What Pride Means To Us: Championing the LGBTQ+ Community and its Allies

In June, the U.S. and over 100 countries around the world celebrate Pride month. Pride recognizes the history, voices, and impact of the LGBTQ+ community while providing members with the opportunity to be their true selves in an affirming atmosphere. Though the month is filled with various celebrations, Pride is most importantly a call for unity, visibility, and equality for the LGBTQ+ community— offering a chance to recognize the setbacks and advances made in the past year. The first Pride Month took place in 1970, a year after the Stonewall Uprising in New York City, a pivotal moment when the LBGTQ+ community stood up against centuries of discrimination.


Although Pride is recognized worldwide, it can mean something different to each member of the community. The following statements are personal accounts from the Pride Alliance employee resource group on what Pride Month means to them:

Tom, executive sponsor

Pride is an opportunity to celebrate the LGBTQ+ community. Pride is also reminder for allies that we have a responsibility to support the LGBTQ+ community in feeling that individuals can truly bring their whole selves to the table at Peraton. For me personally, participating in Pride events over the years like Capital Pride has been an important way for me to show my support to family members and close friends in the community while also having a fun time celebrating.

Andi, co-chair

For me, Pride raises awareness and understanding; increased visibility of transgender people prompts conversations, education, and empathy that can lead to more inclusive and accepting environments. By being visible, we can help families, friends, and allies understand and embrace other transgender loved ones, that should lead to a stronger support system for all.

In addition, having that visibility through Pride can also push diversity in all types of media that may influence cultural narratives and help shape a more inclusive society. Visibility can also reinforce that transgender identities are valid, encouraging other individuals to embrace and express their authentic selves.
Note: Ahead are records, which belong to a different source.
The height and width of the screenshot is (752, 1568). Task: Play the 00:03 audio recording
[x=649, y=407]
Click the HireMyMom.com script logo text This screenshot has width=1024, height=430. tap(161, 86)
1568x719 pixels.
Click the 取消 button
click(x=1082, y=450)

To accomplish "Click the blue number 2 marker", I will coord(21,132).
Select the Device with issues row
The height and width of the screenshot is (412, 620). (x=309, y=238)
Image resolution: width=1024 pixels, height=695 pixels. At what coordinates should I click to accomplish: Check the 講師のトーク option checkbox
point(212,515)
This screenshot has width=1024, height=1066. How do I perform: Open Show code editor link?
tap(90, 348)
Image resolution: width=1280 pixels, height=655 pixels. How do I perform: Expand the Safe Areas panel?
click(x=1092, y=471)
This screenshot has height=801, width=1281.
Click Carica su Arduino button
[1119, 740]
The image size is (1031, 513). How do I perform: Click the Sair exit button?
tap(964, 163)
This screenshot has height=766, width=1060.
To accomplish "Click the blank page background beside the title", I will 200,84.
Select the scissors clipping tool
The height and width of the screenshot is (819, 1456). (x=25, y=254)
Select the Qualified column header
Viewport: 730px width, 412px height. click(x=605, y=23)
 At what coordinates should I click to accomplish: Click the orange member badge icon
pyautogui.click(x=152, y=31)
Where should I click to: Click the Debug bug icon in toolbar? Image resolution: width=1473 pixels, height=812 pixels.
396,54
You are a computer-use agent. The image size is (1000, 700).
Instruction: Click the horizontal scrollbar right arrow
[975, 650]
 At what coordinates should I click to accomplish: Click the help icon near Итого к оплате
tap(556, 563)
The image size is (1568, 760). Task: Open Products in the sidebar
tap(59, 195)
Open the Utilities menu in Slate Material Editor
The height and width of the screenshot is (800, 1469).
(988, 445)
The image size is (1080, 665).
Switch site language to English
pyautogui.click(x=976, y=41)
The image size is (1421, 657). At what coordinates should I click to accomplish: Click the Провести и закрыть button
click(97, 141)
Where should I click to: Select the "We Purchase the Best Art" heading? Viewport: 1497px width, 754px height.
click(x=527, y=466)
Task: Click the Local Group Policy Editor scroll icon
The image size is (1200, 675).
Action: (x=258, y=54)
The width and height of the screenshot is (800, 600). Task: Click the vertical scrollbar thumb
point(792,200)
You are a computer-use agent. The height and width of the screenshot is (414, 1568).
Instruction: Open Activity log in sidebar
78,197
Honestly, by increasing visibility, we can build a more welcoming and inclusive world for trans people, allowing folks to live with greater dignity and respect.  We may not be there yet, but the hope is that years from now, we won’t need Pride months for visibility because the diversity celebrated today is just a welcomed part of everyday life.

Nicki, co-chair

The dictionary defines pride as “a high or inordinate opinion of one’s own dignity, importance, merit, or superiority.” What I love about Pride, however, is its focus on others: a recognition of the LGBTQ+ community who for too long has been made to feel like they had nothing to be proud of in who they are. Pride is all of us advocating for their equal rights and celebrating of every member of the community.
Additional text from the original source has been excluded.